■ Your task ■
Each line from the beginning of the data below through the line containing "Read More (520, 1015)" should be repeated exactly, please.

■ Dataset content ■
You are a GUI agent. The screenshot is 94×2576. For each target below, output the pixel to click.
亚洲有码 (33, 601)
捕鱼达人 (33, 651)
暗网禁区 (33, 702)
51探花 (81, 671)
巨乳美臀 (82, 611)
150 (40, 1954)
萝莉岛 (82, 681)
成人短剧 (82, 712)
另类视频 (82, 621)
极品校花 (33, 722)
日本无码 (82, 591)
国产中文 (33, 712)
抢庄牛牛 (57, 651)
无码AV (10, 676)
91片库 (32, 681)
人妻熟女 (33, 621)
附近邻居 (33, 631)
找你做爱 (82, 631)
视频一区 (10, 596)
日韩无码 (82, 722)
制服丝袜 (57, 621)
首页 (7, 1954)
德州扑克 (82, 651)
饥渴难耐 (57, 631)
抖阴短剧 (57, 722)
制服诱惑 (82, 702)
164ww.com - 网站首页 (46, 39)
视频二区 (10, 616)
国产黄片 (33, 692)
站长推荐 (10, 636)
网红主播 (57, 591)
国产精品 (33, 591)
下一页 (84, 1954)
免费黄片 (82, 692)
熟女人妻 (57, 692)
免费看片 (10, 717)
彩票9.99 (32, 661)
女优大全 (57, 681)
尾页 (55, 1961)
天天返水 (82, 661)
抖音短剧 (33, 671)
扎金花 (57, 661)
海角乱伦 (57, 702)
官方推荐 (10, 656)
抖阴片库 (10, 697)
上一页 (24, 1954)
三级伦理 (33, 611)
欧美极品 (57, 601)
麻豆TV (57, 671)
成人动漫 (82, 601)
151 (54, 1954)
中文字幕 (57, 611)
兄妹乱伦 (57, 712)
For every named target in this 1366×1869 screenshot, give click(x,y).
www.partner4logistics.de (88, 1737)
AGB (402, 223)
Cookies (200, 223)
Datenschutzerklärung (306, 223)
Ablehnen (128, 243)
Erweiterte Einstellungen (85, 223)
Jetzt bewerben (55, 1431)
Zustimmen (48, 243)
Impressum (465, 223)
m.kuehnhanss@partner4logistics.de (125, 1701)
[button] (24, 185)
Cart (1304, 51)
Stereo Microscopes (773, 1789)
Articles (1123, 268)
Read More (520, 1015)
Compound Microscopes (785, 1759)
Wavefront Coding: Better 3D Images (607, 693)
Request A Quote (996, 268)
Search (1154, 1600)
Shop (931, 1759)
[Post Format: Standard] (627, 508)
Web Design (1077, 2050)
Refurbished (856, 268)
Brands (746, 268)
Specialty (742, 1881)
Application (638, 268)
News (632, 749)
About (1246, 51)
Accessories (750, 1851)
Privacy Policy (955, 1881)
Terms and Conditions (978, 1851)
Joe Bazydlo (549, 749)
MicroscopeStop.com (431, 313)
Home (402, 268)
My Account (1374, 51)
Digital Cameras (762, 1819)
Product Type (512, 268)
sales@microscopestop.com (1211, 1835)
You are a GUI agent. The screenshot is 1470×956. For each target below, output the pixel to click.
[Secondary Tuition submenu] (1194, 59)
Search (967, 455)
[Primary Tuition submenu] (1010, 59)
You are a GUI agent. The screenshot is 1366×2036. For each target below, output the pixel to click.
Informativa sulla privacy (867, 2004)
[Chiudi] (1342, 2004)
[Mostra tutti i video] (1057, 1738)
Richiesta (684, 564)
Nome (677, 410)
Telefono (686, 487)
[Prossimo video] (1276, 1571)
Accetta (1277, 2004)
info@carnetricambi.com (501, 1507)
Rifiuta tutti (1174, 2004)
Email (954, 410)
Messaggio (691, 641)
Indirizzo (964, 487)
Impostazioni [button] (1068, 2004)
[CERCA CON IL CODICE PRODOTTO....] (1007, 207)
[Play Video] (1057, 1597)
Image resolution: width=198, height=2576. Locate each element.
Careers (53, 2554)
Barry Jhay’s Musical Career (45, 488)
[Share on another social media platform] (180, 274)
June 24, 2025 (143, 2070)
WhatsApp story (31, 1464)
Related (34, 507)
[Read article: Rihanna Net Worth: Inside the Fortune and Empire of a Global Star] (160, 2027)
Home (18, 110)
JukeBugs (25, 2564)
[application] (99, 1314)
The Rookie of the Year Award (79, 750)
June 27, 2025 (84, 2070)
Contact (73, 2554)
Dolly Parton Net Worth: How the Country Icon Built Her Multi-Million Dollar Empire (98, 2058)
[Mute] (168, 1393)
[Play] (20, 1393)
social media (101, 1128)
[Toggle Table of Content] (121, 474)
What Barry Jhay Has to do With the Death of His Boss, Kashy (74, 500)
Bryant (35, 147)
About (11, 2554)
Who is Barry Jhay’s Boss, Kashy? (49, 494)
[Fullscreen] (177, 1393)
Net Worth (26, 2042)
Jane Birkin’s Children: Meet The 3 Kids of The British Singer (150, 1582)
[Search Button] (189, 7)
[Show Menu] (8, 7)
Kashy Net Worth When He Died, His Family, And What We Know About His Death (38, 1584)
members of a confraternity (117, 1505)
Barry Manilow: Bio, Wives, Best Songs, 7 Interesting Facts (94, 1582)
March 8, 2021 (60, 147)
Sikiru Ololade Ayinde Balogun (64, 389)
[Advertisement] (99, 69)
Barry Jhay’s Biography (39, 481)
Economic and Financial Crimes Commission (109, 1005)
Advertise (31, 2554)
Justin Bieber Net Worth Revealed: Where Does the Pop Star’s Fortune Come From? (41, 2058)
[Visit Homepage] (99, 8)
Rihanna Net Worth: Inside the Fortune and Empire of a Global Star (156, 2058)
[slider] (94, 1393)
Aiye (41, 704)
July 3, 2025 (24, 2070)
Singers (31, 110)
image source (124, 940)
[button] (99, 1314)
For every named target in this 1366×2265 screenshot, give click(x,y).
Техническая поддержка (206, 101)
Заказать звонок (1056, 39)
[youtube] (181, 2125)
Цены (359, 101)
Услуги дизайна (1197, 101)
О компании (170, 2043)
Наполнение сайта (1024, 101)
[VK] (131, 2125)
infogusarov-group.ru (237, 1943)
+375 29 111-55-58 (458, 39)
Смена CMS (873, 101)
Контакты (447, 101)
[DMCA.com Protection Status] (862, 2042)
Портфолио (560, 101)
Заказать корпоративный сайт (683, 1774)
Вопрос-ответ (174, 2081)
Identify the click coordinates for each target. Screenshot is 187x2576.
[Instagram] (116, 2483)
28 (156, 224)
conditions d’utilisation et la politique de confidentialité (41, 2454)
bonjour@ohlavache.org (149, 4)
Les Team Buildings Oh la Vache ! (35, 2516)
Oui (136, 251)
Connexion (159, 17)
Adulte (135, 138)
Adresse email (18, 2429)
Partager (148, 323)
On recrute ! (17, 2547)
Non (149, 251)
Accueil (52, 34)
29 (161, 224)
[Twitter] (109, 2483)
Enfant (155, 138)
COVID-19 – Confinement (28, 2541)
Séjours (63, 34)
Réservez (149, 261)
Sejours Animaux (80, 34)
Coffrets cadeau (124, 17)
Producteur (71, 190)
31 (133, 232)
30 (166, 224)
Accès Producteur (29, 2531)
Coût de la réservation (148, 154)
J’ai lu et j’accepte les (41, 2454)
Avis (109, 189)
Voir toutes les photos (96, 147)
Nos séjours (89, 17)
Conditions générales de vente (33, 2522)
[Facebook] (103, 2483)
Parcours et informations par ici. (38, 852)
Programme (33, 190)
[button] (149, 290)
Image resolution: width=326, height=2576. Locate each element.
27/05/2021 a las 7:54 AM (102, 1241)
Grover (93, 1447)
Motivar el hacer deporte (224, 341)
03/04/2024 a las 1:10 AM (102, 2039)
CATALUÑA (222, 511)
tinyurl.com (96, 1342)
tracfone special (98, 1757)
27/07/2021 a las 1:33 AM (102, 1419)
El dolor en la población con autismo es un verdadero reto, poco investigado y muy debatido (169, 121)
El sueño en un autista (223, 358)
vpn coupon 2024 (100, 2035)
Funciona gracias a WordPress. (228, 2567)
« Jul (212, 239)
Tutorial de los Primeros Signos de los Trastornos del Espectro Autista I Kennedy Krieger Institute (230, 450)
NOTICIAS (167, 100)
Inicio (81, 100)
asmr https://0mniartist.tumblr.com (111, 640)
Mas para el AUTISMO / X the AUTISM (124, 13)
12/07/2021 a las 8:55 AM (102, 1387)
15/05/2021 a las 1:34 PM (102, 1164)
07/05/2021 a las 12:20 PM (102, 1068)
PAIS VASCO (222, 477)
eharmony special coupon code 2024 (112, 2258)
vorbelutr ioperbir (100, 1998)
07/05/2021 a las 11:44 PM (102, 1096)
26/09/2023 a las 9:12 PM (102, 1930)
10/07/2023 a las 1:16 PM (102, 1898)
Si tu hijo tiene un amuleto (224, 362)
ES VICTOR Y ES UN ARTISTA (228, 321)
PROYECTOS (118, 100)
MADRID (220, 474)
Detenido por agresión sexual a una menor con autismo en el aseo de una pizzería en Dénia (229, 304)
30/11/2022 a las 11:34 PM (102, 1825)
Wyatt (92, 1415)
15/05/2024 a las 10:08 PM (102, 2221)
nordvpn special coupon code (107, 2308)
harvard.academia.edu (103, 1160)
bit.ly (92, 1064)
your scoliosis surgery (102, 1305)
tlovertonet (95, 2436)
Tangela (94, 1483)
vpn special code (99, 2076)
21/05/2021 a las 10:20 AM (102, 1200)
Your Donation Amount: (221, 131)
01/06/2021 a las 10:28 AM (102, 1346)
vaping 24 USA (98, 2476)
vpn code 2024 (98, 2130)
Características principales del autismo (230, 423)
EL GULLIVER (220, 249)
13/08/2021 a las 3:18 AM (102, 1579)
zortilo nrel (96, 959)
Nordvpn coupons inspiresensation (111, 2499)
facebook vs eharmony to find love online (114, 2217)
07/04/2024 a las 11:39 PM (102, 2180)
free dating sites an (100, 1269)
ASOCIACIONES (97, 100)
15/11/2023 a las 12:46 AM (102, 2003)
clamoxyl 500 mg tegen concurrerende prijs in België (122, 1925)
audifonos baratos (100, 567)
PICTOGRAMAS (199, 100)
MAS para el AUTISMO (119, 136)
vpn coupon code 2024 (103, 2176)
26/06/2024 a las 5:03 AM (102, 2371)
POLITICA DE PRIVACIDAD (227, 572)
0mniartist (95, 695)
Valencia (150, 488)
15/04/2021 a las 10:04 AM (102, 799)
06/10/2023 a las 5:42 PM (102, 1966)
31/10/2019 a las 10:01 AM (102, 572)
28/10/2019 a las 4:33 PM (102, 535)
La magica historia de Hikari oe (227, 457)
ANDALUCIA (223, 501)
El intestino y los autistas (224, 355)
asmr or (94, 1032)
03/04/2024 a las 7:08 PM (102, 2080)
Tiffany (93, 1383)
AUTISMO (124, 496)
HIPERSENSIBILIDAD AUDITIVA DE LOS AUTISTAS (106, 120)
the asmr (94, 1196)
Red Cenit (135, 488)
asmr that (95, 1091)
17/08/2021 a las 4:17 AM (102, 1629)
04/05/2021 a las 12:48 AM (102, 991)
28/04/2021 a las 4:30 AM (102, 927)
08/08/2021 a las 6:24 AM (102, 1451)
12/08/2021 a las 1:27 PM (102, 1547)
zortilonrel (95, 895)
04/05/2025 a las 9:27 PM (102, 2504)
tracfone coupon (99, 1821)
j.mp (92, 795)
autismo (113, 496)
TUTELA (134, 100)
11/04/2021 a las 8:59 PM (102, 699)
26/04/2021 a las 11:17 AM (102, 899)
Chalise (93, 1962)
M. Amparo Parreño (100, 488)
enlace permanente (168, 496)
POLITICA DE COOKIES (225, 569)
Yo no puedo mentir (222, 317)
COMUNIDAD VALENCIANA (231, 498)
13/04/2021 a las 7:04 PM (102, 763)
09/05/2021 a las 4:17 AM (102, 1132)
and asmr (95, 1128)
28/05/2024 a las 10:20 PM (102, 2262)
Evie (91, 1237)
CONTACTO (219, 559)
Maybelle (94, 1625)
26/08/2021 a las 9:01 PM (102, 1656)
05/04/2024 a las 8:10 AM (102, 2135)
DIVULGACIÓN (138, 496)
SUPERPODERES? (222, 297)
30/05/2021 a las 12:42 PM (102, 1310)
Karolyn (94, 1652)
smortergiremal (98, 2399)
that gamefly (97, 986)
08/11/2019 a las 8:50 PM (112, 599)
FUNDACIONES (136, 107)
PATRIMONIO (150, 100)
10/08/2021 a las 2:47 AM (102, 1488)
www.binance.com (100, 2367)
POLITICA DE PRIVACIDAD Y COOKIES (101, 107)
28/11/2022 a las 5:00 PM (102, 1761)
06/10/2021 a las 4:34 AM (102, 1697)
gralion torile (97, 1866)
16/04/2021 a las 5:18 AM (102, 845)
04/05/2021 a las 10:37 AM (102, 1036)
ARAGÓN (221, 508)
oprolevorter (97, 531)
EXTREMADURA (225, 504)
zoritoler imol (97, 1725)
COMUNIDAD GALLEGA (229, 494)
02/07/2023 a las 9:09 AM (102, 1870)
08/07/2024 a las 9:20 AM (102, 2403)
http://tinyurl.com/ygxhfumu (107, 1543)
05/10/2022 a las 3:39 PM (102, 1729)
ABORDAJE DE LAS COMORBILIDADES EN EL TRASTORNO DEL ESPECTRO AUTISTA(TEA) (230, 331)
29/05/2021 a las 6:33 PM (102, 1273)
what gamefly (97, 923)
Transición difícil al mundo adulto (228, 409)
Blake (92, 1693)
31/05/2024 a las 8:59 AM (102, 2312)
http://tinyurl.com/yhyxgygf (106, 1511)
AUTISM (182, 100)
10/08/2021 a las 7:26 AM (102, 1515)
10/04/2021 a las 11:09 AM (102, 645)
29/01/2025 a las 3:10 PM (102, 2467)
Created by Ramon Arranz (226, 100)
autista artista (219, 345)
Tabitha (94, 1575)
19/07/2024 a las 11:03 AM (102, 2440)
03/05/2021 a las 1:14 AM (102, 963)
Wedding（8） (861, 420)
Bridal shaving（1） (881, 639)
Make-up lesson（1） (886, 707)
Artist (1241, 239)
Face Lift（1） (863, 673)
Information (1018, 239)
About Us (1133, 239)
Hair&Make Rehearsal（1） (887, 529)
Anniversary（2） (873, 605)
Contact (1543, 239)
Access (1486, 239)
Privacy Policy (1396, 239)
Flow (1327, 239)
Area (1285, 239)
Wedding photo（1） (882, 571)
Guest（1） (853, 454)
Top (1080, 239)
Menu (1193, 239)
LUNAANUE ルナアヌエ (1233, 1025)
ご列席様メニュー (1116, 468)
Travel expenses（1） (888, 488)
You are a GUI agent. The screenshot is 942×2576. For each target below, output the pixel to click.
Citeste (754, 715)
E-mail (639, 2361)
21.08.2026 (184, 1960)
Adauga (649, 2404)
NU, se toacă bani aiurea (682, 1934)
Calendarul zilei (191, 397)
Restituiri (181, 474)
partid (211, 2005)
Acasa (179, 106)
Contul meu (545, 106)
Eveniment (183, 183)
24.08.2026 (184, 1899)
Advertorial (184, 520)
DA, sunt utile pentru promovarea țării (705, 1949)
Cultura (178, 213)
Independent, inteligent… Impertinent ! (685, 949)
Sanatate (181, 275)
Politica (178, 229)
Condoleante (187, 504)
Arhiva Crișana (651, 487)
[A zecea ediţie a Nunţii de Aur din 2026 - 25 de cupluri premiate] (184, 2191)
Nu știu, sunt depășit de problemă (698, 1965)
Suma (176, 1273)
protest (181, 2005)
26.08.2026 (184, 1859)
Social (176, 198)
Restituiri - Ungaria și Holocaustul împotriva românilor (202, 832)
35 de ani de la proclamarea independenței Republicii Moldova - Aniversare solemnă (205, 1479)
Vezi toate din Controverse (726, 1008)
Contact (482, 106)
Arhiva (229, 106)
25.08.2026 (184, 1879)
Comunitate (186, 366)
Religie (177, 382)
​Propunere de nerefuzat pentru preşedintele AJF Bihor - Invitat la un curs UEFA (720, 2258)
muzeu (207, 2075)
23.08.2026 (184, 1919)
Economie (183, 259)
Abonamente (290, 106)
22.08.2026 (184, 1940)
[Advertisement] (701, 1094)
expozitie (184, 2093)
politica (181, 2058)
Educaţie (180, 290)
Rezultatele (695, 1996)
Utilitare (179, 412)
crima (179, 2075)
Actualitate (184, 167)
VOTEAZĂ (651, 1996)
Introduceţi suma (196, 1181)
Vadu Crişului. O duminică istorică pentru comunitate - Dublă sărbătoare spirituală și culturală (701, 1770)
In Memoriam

■ Response below ■
You are a GUI agent. The screenshot is 94×2576. For each target below, output the pixel to click.
亚洲有码 (33, 601)
捕鱼达人 (33, 651)
暗网禁区 (33, 702)
51探花 (81, 671)
巨乳美臀 (82, 611)
150 (40, 1954)
萝莉岛 (82, 681)
成人短剧 (82, 712)
另类视频 (82, 621)
极品校花 (33, 722)
日本无码 (82, 591)
国产中文 (33, 712)
抢庄牛牛 (57, 651)
无码AV (10, 676)
91片库 (32, 681)
人妻熟女 (33, 621)
附近邻居 (33, 631)
找你做爱 (82, 631)
视频一区 (10, 596)
日韩无码 (82, 722)
制服丝袜 (57, 621)
首页 (7, 1954)
德州扑克 (82, 651)
饥渴难耐 (57, 631)
抖阴短剧 (57, 722)
制服诱惑 (82, 702)
164ww.com - 网站首页 (46, 39)
视频二区 (10, 616)
国产黄片 (33, 692)
站长推荐 (10, 636)
网红主播 (57, 591)
国产精品 (33, 591)
下一页 (84, 1954)
免费黄片 (82, 692)
熟女人妻 (57, 692)
免费看片 (10, 717)
彩票9.99 (32, 661)
女优大全 (57, 681)
尾页 (55, 1961)
天天返水 (82, 661)
抖音短剧 (33, 671)
扎金花 (57, 661)
海角乱伦 (57, 702)
官方推荐 (10, 656)
抖阴片库 (10, 697)
上一页 (24, 1954)
三级伦理 (33, 611)
欧美极品 (57, 601)
麻豆TV (57, 671)
成人动漫 (82, 601)
151 (54, 1954)
中文字幕 (57, 611)
兄妹乱伦 (57, 712)
For every named target in this 1366×1869 screenshot, give click(x,y).
www.partner4logistics.de (88, 1737)
AGB (402, 223)
Cookies (200, 223)
Datenschutzerklärung (306, 223)
Ablehnen (128, 243)
Erweiterte Einstellungen (85, 223)
Jetzt bewerben (55, 1431)
Zustimmen (48, 243)
Impressum (465, 223)
m.kuehnhanss@partner4logistics.de (125, 1701)
[button] (24, 185)
Cart (1304, 51)
Stereo Microscopes (773, 1789)
Articles (1123, 268)
Read More (520, 1015)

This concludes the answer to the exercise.